Para empezar, utilice una pipeta multicanal para pipetear 100 microlitros de cisteína de 10 milimolares en los pocillos de una placa de 96 pocillos en una campana estéril. Después de incubar la placa, aspire con cuidado la solución del pocillo y evite rayar el electrodo. Enjuague los pozos dos veces con agua desionizada estéril.
A continuación, agregue 100 microlitros de colágeno de cola de rata recién preparado, una solución en cada pocillo. Incubar bien la placa durante una hora con poca luz antes de lavarla dos veces con agua desionizada. A continuación, transfiera las células endoteliales cerebrales recolectadas a un comedero estéril fresco.
Con una pipeta multicanal, agregue 100 microlitros de la suspensión celular en cada pocillo, completando la siembra en 30 segundos, mantenga un medio de pocillo solo para fines de modelado matemático. En un adaptador de placa de 96 pocillos, mueva los clips rojos de cada lado hacia afuera para permitir que se inserte la placa. Con precisión, alinee el pocillo A de la placa con la región A uno del adaptador y aplique una presión suave sobre la placa para mantenerla firmemente en su lugar.

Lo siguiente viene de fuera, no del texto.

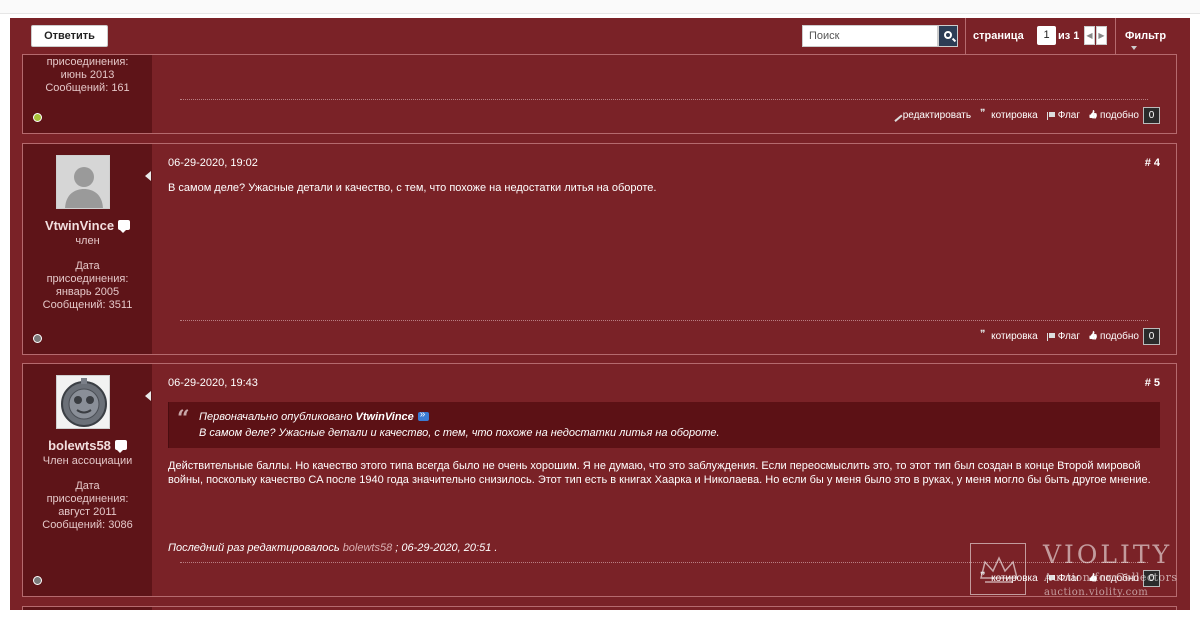 Image resolution: width=1200 pixels, height=625 pixels. Describe the element at coordinates (70, 36) in the screenshot. I see `reply-button: Ответить` at that location.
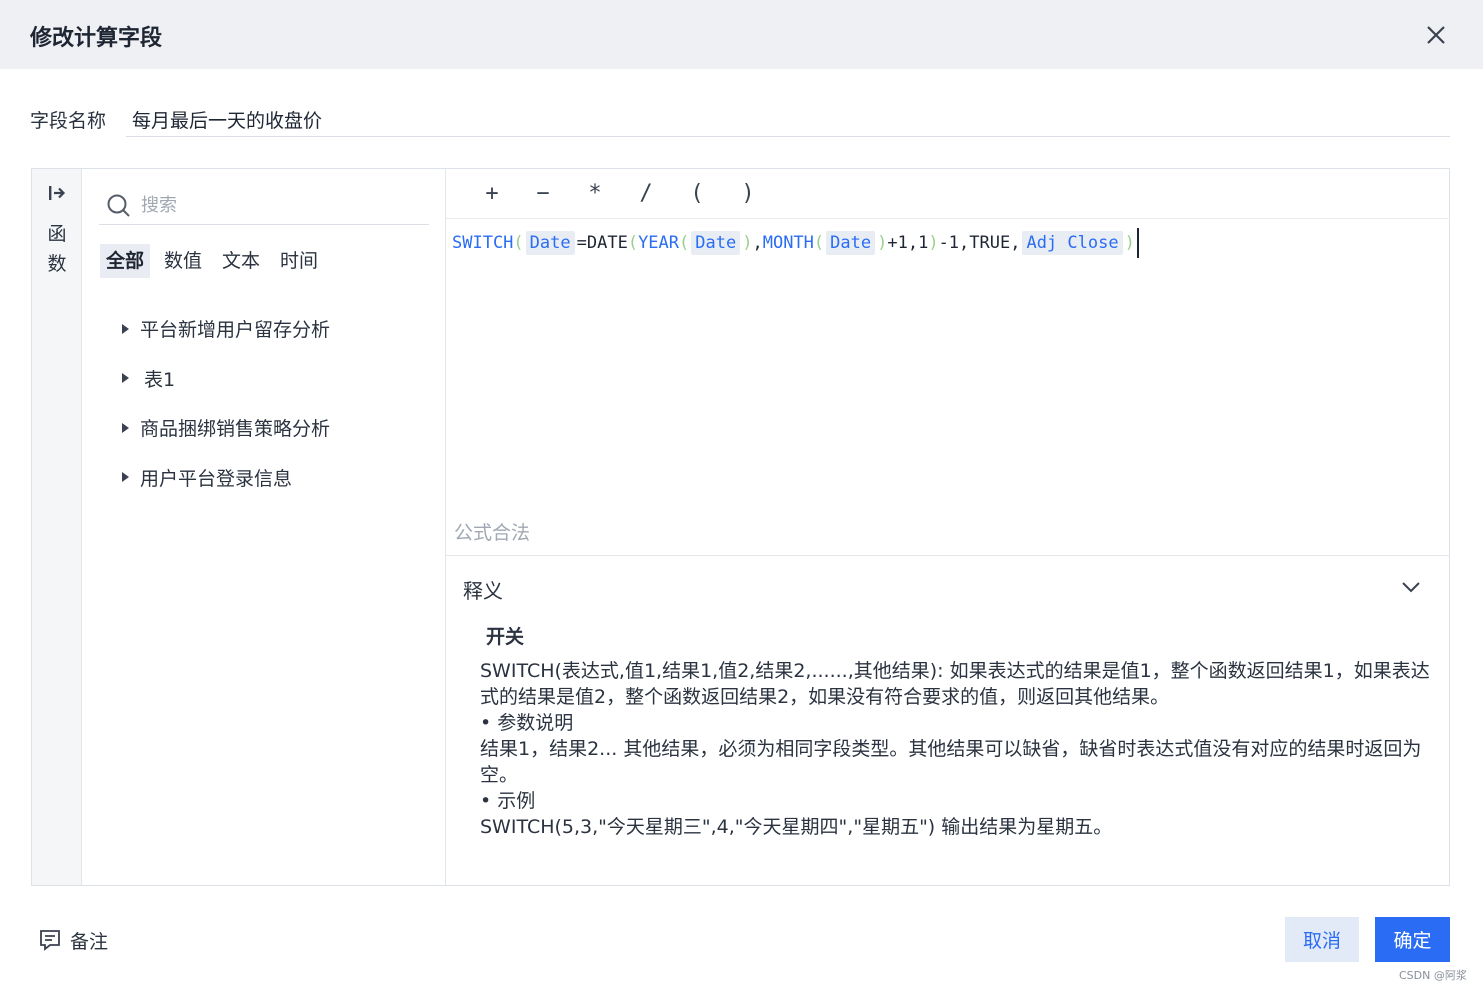 The width and height of the screenshot is (1483, 991). I want to click on formula-token: ,, so click(758, 243).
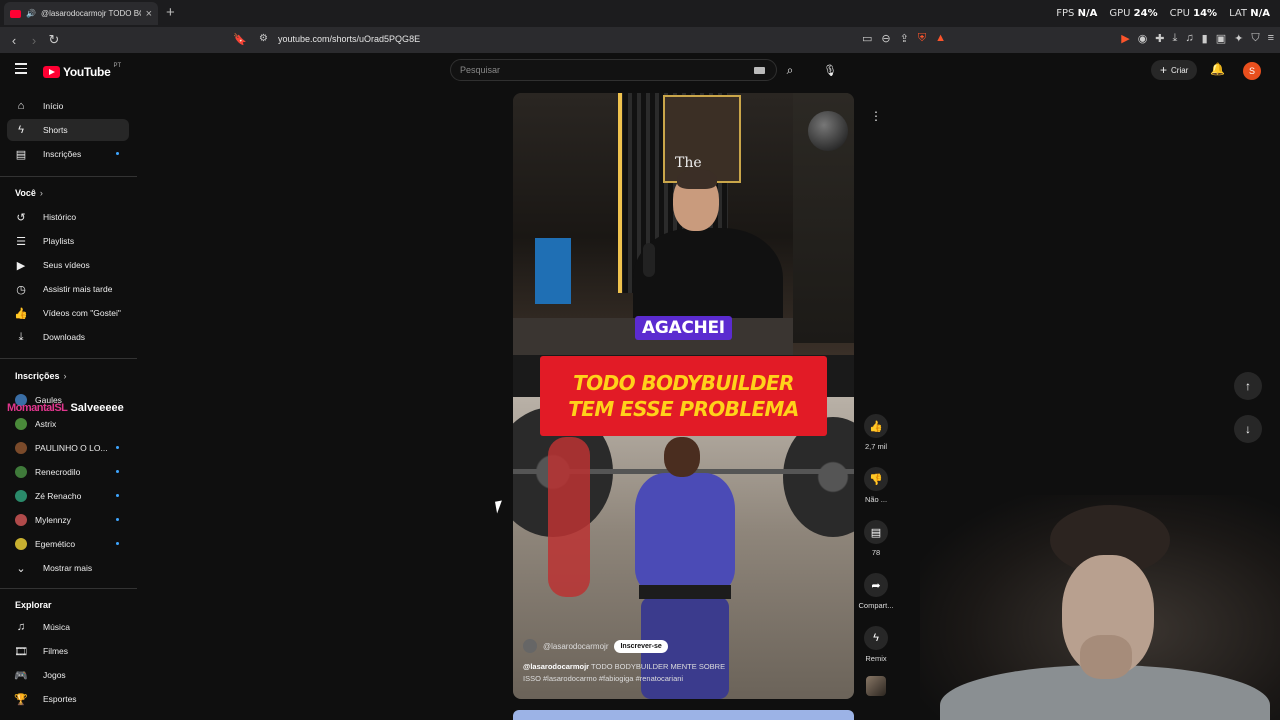 This screenshot has height=720, width=1280. I want to click on reload-icon: ↻, so click(54, 40).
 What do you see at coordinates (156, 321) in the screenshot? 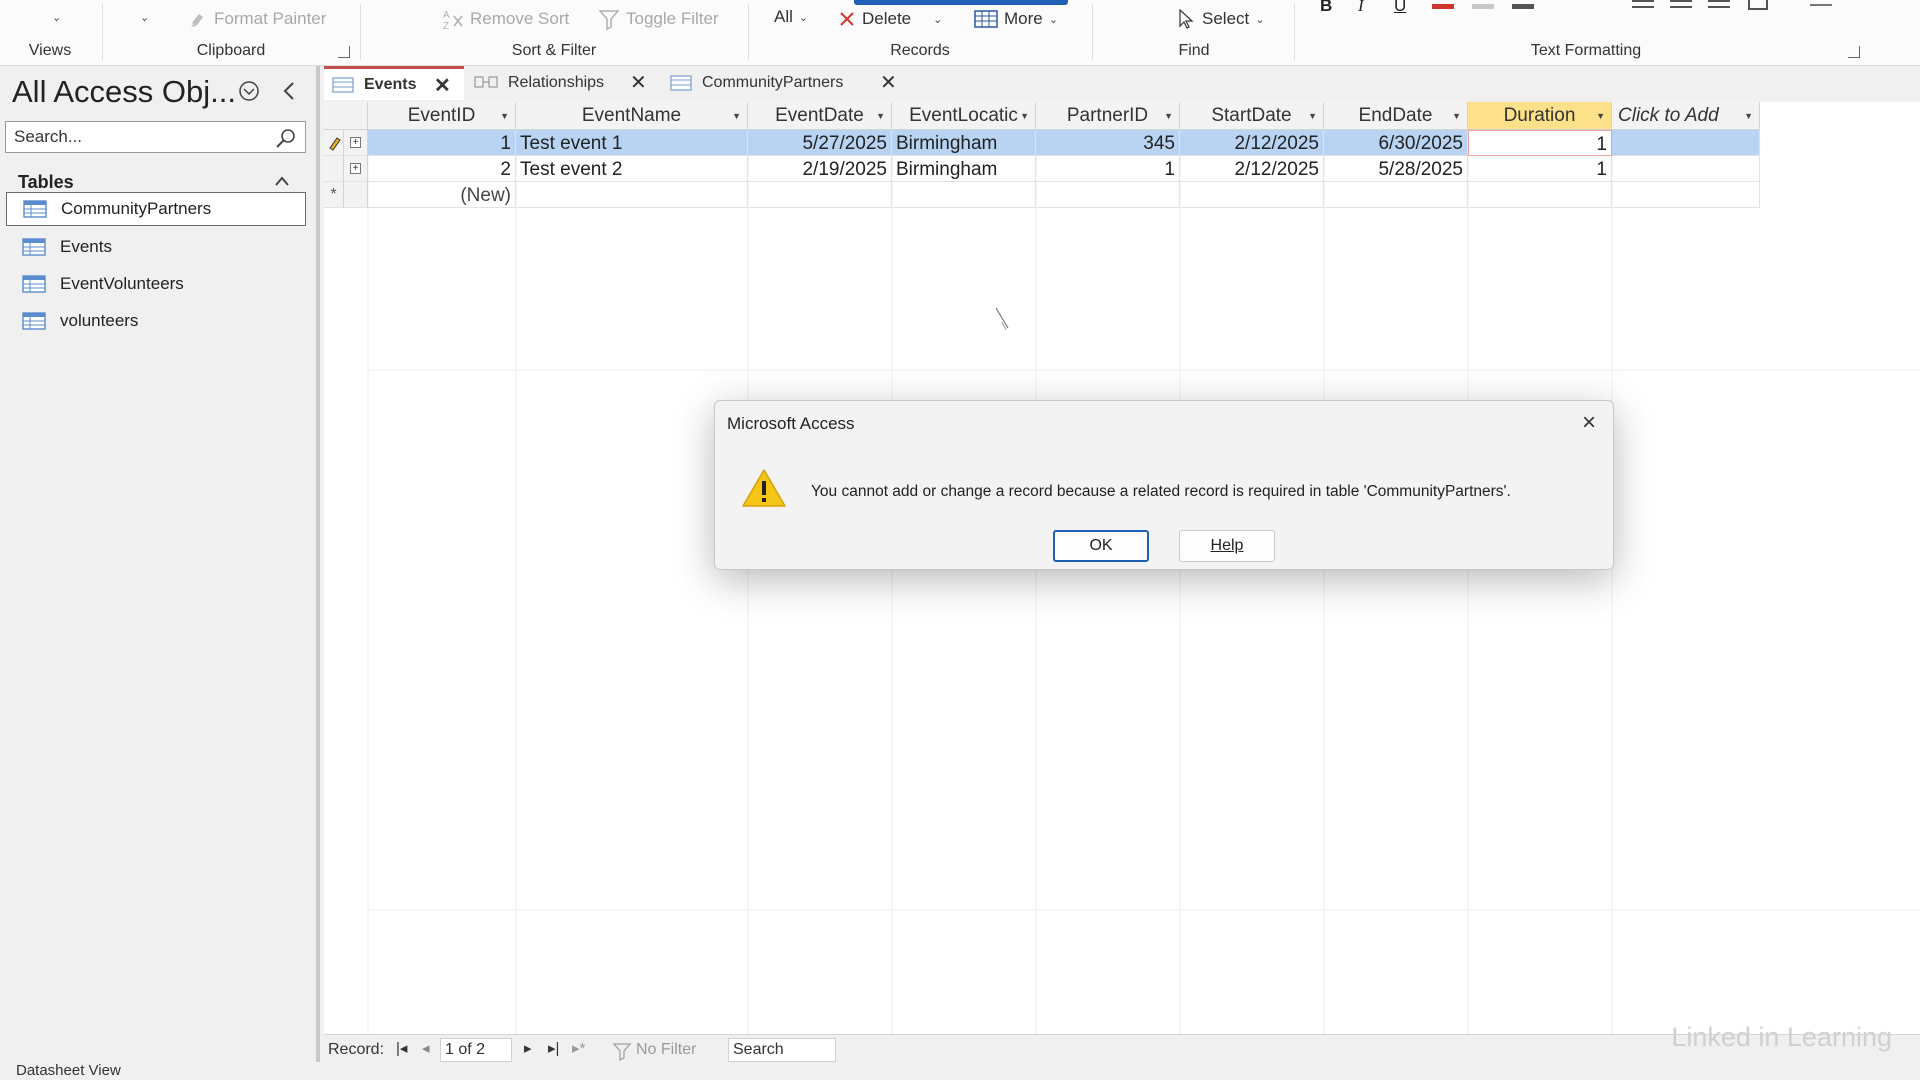
I see `nav-item-volunteers: volunteers` at bounding box center [156, 321].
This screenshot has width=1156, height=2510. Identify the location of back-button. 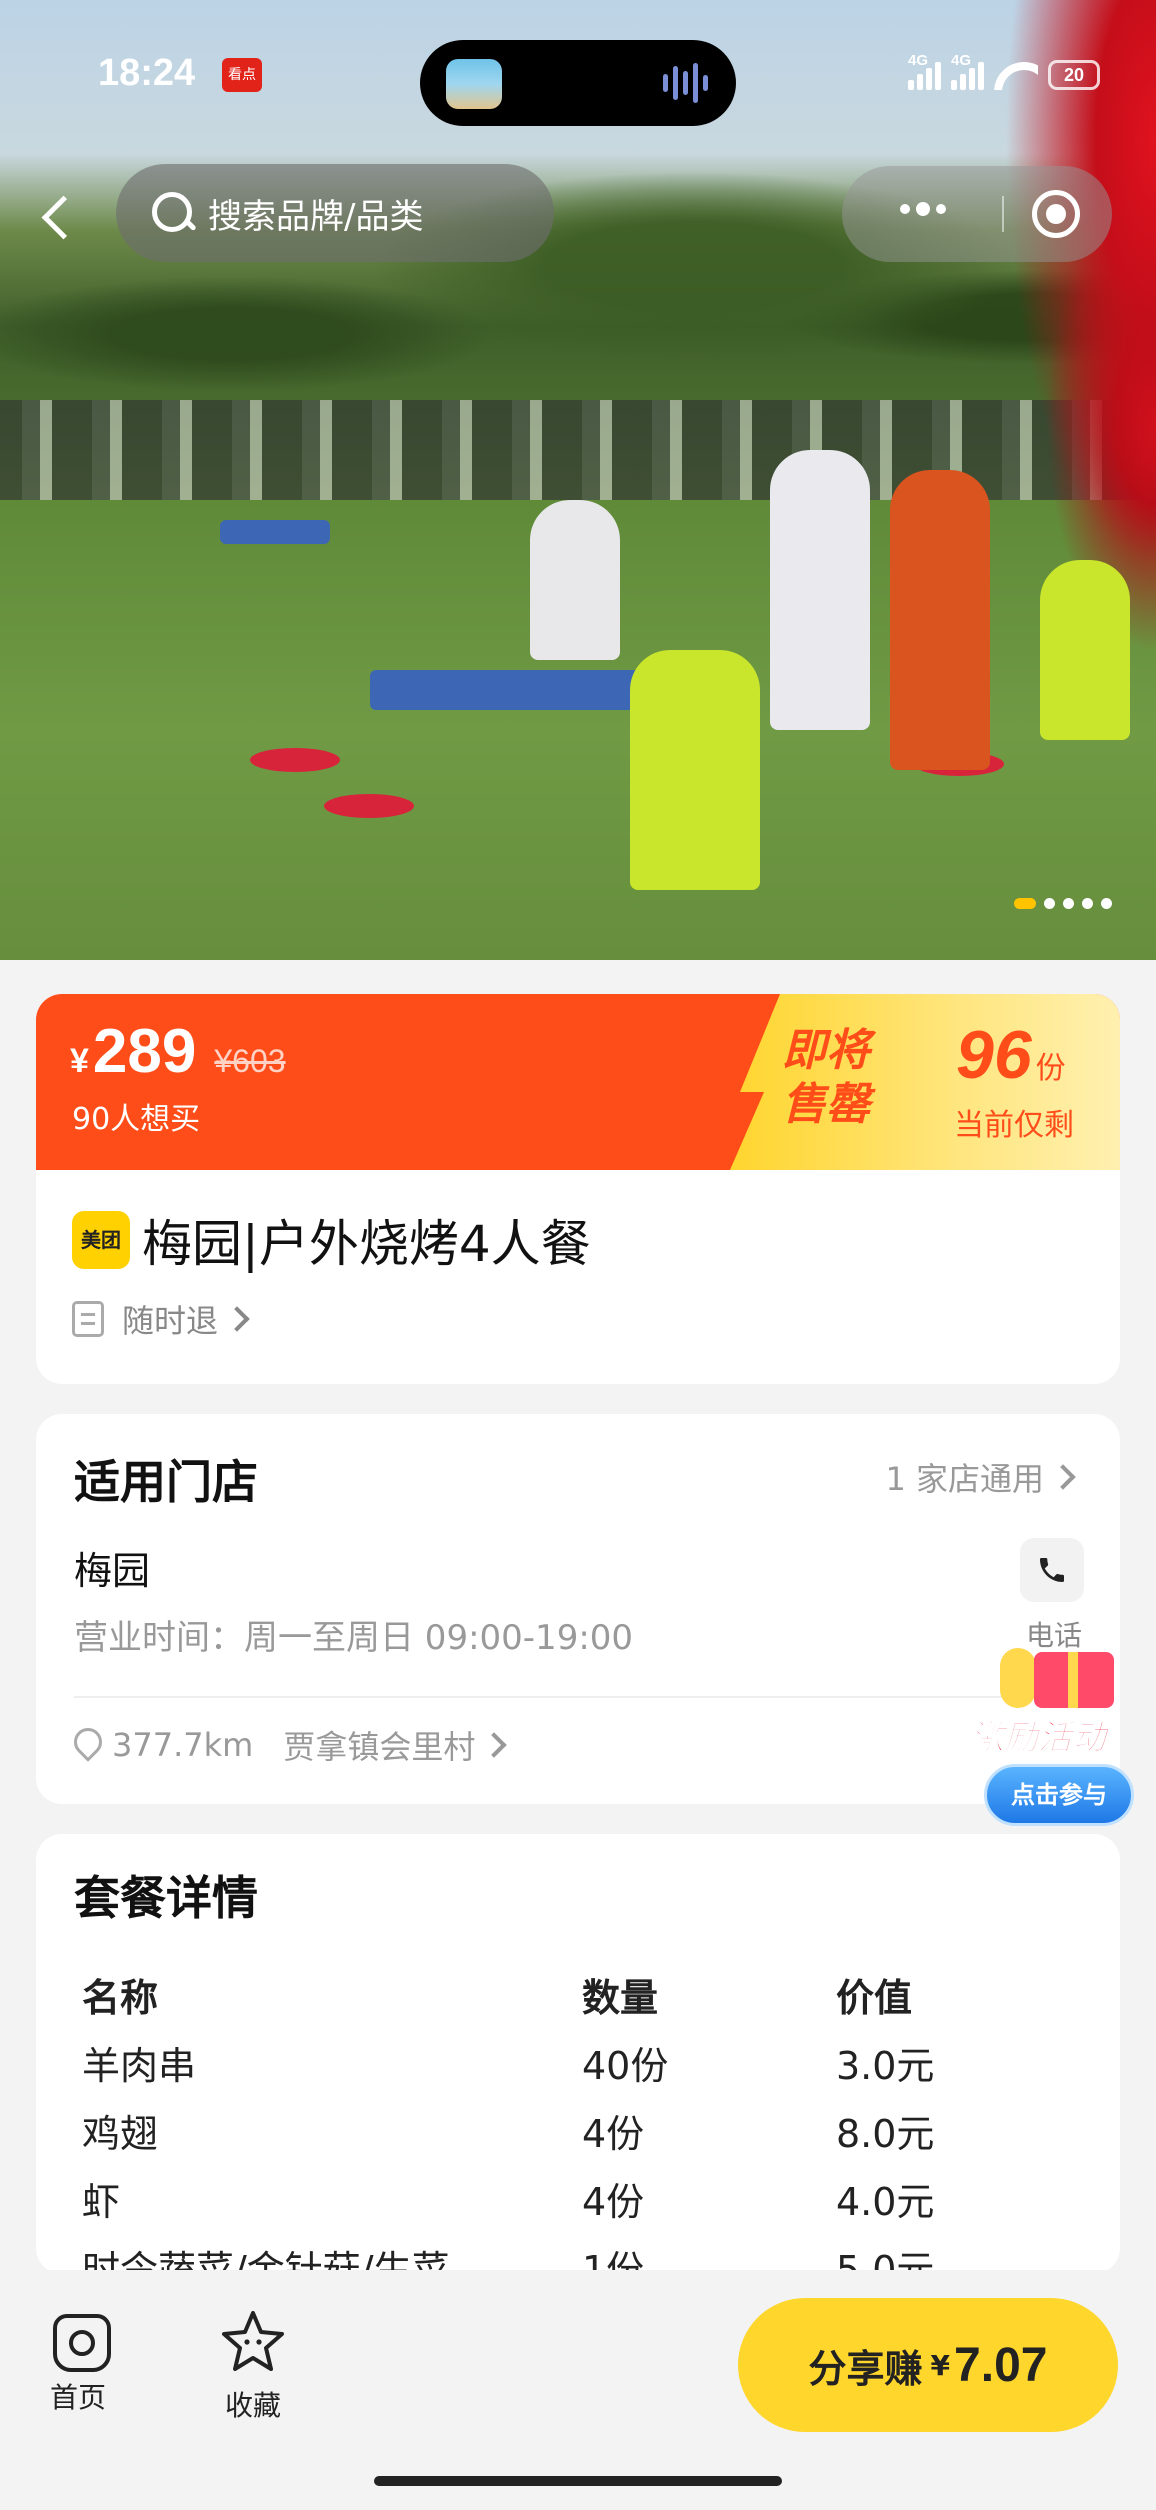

A continuación, vuelva a bloquear los clips rojos. Presione configurar para iniciar el instrumento después de cerrar la incubadora, todos los pocillos detectados correctamente se indicarán con un color verde en el mapa de placas. Presione el botón de verificación para autenticar las lecturas de impedancia absoluta.
Ahora use el menú desplegable debajo del mapa de placas para seleccionar el tipo de placa que se usa para el experimento. Seleccione multifrecuencia para medir la impedancia a varias frecuencias de corriente alterna. Finalmente, haga clic en el botón de inicio para comenzar el experimento.
Deje que las células proliferen hasta que se forme una monocapa de alta resistencia indicada por un aumento de ohmios. Asegúrese de que el crecimiento celular haya alcanzado una meseta antes de preparar las soluciones de tratamiento. Para preparar las soluciones de tratamiento, coloque los tubos de polipropileno de 1,1 mililitros etiquetados en placas de tubos de tira.
Agregue tres 50 microlitros de las citocinas o células de tratamiento en el tubo siguiendo un mapa de placas prefabricado. Luego colóquelos en la incubadora para calentarlos. En el software de las EIS.
Haga clic en pausa para detener temporalmente el experimento en curso. Cuando se le indique, abra la incubadora y suelte con cuidado ambos clips rojos mientras sostiene la placa firmemente. Con el experimento aún en estado de pausa, transfiera la placa a la campana estéril.
A continuación, retire los tubos extraídos del tratamiento de la incubadora. Con pipeta multicanal. Vuelva a suspender con cuidado el contenido de los tubos pelados del tratamiento.
Ahora pipetee 100 microlitros de tratamiento de los tubos extraídos y transfiéralo a los pocillos apropiados en la placa de 96 pocillos, agregue solo medios completos a los pocillos libres de celdas. Intente terminar el pipeteo en menos de cinco minutos, ya que un enfriamiento excesivo de la placa podría afectar la resistencia de la monocapa de células endoteliales. Vuelva a colocar la placa tratada en la máquina, luego verifique para evaluar la impedancia del pozo del electrodo.
Confirme que se han seleccionado los ajustes correctos de adquisición multifrecuencia y el catálogo de placas. A continuación, pulse reanudar para continuar con el experimento. Una vez que el experimento haya progresado hasta el punto final deseado, presione finalizar para guardar automáticamente el archivo grabado.
Navegue hasta el archivo y haga clic en exportar datos para exportar los datos como un archivo XLS o CSV para su posterior análisis. Se observó un aumento de la resistencia a lo largo de 30 horas, lo que indica la fase de crecimiento de las células endoteliales. Durante la fase de crecimiento, las células se estabilizaron en diferentes niveles a las 48 horas, la normalización de las mediciones permitió una interpretación más fiable de los cambios en la resistencia.
El recuento incorrecto de células endoteliales del cerebro antes del tratamiento dio lugar a una fase de crecimiento fluctuante, que disminuyó gradualmente hasta convertirse en una meseta de resistencia estable. La optimización de la densidad de siembra celular y el volumen de carga dieron como resultado una fase de crecimiento óptima. Las citocinas parecían tener un efecto transitorio sobre la barrera.
La adición de células de melanoma redujo drásticamente la resistencia de la barrera. La barrera paracelular y el componente basolateral fluctuaron con la adición de las citocinas, la adición de células de melanoma resultó en una mayor magnitud de disminución de la barrera paracelular en relación con el componente basolateral.